## READING PASSAGE
The DEALER wishes to enter into this Agreement with a view to reselling Airtime for profit in his area. Subject to the terms of this agreement, FIVE
RAND will provide access to the Services to DEALERS who register online for the service, the specifications of which will be subject to updates,
modification and amendment at the discretion of FIVE RAND, from time to time. The parties wish to record the Agreement here and in doing so it this
agreement shall take precedence over all prior arrangements whether orally or in writing.
"Active DEALER" means a registered DEALER whose status has not been changed to 'frozen' or 'deleted' and is 'revenue producing' for FIVE RAND in terms of monthly Airtime purchases and has made more than 3 deposits for Airtime;
"Business day" means any day of the week, which is not on a weekend or statutorily published public holiday in South Africa;
"Business opportunity" means the entitlement the DEALER may have to obtain the pricing and special services as set out in this agreement;
"Cell number" means the unique cellular identification number (MSISDN) used by the DEALER to register and in correspondence with FIVE RAND;
"Contact sheet" means the contact page on the website of FIVE RAND
"DEALER" means any individual or natural person, or any Company, Close Corporation, Partnership, Trust or any other entity with or without legal persona who has entered into this agreement and is entitled to purchase and receive Airtime from FIVE RAND, uses the Universal Printing station in conjunction with the Multi Voucher Paper and continues to be in good standing with FIVE RAND;
"FIVE RAND" means FREEPAID (PTY) Ltd Registration Number 1998/011439/07 trading as Five Rand;
"Frozen" is the status of the DEALER when he has either not made a deposit for Airtime for 90 days or has not downloaded a voucher for 90 days. If the DEALERS turnover is less than R30 000 per month on average for any consecutive two month period he may be deregistered automatically and he will be required to re-register if he wishes to continue to use the Service;
"Network(s)" means any providers of electronic tokens of value which, when used according to the instructions, will give and receive signals through electronic medium including (but not necessarily limited to) the GSM platform and ESKOM;
"Product" means the services and/or digital products made available from time to time by FIVE RAND to any properly registered user;
"Registered" is the status of a DEALER when he has been successfully registered on the FIVE RAND website;
"Revenue producing" means the DEALER Airtime turnover exceeds R30 000 per month on average over any 3 month period.

## LISTED RECORDS

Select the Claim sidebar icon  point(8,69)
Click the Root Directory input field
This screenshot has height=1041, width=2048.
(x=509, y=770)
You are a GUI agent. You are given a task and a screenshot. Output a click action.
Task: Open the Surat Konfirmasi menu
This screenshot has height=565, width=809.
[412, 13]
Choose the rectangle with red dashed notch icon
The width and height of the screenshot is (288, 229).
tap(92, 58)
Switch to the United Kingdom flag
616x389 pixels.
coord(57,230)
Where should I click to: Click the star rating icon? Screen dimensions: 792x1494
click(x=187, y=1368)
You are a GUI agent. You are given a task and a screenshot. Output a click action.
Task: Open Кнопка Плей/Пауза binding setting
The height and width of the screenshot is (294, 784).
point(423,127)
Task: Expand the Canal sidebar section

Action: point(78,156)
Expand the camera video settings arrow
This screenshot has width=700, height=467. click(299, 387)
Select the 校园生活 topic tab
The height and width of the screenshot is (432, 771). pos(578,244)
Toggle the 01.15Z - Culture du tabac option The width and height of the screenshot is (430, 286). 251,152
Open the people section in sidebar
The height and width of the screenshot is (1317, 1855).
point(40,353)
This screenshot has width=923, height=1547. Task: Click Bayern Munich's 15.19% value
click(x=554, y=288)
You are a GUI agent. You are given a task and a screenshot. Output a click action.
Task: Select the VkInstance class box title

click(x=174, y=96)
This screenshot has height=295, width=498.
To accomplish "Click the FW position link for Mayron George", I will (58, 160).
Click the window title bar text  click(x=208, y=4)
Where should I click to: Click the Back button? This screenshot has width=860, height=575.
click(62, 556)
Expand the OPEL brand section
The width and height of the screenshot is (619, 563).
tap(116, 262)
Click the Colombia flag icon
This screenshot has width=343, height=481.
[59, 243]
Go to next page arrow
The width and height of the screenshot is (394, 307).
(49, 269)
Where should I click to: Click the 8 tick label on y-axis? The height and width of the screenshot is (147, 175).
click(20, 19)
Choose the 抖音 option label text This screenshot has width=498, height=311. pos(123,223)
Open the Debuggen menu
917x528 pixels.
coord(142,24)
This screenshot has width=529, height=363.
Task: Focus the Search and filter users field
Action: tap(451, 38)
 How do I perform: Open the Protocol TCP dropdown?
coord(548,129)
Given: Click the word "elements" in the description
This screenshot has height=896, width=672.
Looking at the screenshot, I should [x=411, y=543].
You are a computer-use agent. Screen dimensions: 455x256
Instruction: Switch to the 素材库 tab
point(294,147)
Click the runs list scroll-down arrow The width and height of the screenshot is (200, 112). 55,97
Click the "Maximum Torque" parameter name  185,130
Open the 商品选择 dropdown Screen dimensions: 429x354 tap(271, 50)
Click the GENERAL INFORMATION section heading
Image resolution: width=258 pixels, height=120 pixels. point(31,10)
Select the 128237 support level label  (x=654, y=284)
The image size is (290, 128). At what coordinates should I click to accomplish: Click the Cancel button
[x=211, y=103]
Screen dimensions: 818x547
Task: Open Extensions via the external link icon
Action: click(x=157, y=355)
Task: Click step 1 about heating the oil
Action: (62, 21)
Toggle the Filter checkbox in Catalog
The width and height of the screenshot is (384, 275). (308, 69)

## EXERCISE GOAL
Summarize the dealer agreement excerpt above in two sentences.

## RESPONSE
FIVE RAND, the trading name of FREEPAID (PTY) Ltd, will provide access to its Services to dealers who register online and wish to resell Airtime for profit, and this agreement takes precedence over all prior oral or written arrangements. The excerpt then defines key terms, including an active dealer as a registered, revenue-producing dealer who has made more than three Airtime deposits, and a frozen dealer as one who has not made an Airtime deposit or downloaded a voucher for 90 days.